图1 免疫组织化学法检测KNG1在非小细胞肺癌及癌旁正常组织中的表达Fig.1 Expression of KNG1 in NSCLC tissues and adjacent normal lung tissues immunohistochemistry(1 000×)A: lung adenocarcinoma cell； B: adjacent normal lung tissues； C: lung squamous cell carcinoma； D: adjacent normal lung tissues. KNG1： kininogen 1； NSCLC： non-small cell lung cancer; bronchoalveolar lavage fluid.

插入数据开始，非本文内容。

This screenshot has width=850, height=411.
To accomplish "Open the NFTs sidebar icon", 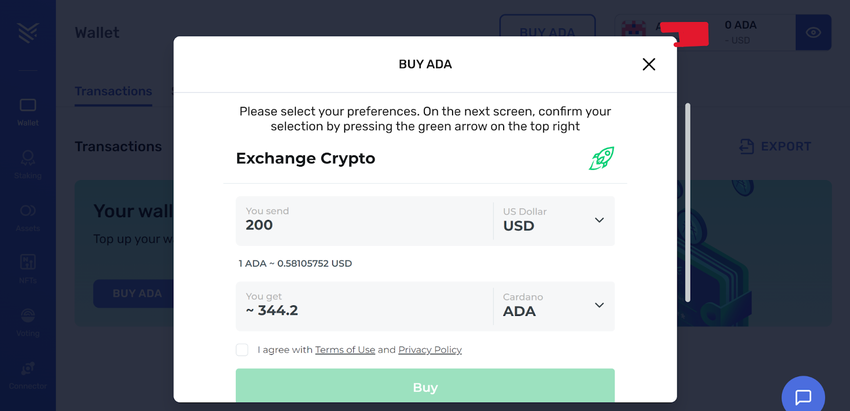I will 28,267.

表6 KNG1在非小细胞肺癌及癌旁正常组织中的表达Tab.6 Expressions of KNG1 in NSCLCs and adjacent normal lung tissues

3 讨论

肺癌患者生活质量和生存率的提高，主要依赖于肺癌的及时诊断治疗，甚至是对高危人群的简单、无创、容易接受的筛查手段。肿瘤标志物在肺癌的早期诊断及治疗的预后判断方面有着重要作用。肿瘤标志物主要存在于肿瘤细胞或宿主体液中。鉴定体液中的生物标志物对肺癌检测非常有意义。由于对血液蛋白质组的丰富认识，血液是发现生物标志物的最常用标本。而BALF与肺组织相互作用密切，可直接反映肺的状态，在一定程度上与肺活检具有一定的等效性[4]。尿液可通过无创的手段采集，可反复获得足够的样本数量，用于生物标志物检测更能令患者接受[3]。此外，由于尿中蛋白水解降解水平较低，尿蛋白更趋向于稳定，是非常有前景的肺癌标志物标本。

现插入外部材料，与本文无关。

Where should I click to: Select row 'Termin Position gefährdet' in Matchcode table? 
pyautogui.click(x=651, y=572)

在本研究探讨KNG1在血浆、BALF和尿液以及NSCLC肿瘤组织中的表达情况。KNG1在NSCLC的血浆、BALF及尿液中较对照组升高，且KNG1的浓度在血浆中显著高于在BALF中，BALF中KNG1浓度显著高于在尿液中的浓度。KNG1在血浆、BALF和尿液中的表达水平均和肿瘤的分期相关。腺癌和鳞癌的水平比较，差异无统计学意义(P>0.05)。且KNG1在尿中的ROC曲线下面积为0.81，在BALF中的AUC值为0.89，进一步说明BALF中的KNG1可能是潜在的NSCLC生物标志物。

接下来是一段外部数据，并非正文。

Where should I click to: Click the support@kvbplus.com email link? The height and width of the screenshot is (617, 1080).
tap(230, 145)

KNG1由KNG1基因编码，是一种半胱氨酸蛋白酶抑制剂，可被切割成6个亚链，在血液凝固中发挥重要作用。越来越多的证据[6，10-15]证明KNG1在致癌中的作用，它在不同的肿瘤中表达水平不同。在乳腺癌[11]、宫颈癌[6]、子宫内膜癌[6]、卵巢癌[12]、肾细胞癌[13]患者的尿液中，KNG1的浓度较低。此外，KNG1在胶质瘤细胞[14]和肾细胞癌组织[11]中低表达。相反，其他研究表明肝细胞癌[16]、胃癌[17]和结直肠癌[7]患者血浆中 KNG1浓度升高。免疫组织化学法检测结果显示，结直肠癌和进展期大肠腺瘤组织中KNG1的表达明显高于正常黏膜[18]。生物信息学分析显示，KNG1可能在结直肠癌肝转移过程中发挥重要作用[19]。另外KNG1在其他体液中，如口腔鳞状细胞癌患者的唾液[8]和胆管癌和胰腺癌的胆汁也升高[20]。在本研究中，与对照组相比，NSCLC患者的血浆、BALF和尿KNG1水平均显著升高。40例手术切除的NSCLC和癌旁正常组织的免疫组织化学结果显示，与非肿瘤组织相比，KNG1在肿瘤细胞中的表达显著增高，可能NSCLC患者的血浆、BALF 和尿液中 KNG1的表达上调来自于癌细胞产生的增多。尽管KNG1在癌症中的作用机制还不清楚，但KNG1能抑制内皮细胞的增生、迁移，抑制新生血管形成，其在癌症患者中的表达下调可能与癌细胞的存活相关[6]。研究[14]显示，异常的ceRNA介导的KNG1调控，有助于胶质母细胞瘤诱导的血管生成，这为胶质母细胞瘤的新治疗策略的发展提供了潜在的靶点。另一项研究[21]显示，KNG1是引起肝癌治疗中非常重要的靶向药物索拉非尼耐药的核心基因。所以KNG1不仅和肿瘤的发生、发展、预后有关，还可能和肿瘤的治疗和耐药相关，需要进一步的研究。

KNG1蛋白是在NSCLC与正常组织中的差异表达蛋白，KNG1基因表达水平和NSCLC患者的预后相关，对NSCLC的发生、发展、侵袭和转移可能起着重要的促进作用。而在体液，特别是尿液中测定KNG1是一种简单、无创并且可大量、反复获取标本的方法，所以，血浆、BALF，尤其是尿液中的KNG1有望成为NSCLC的潜在肿瘤标志物，在NSCLC的辅助诊断和高危人群的筛查甚至预后判断方面可能起到很好的作用。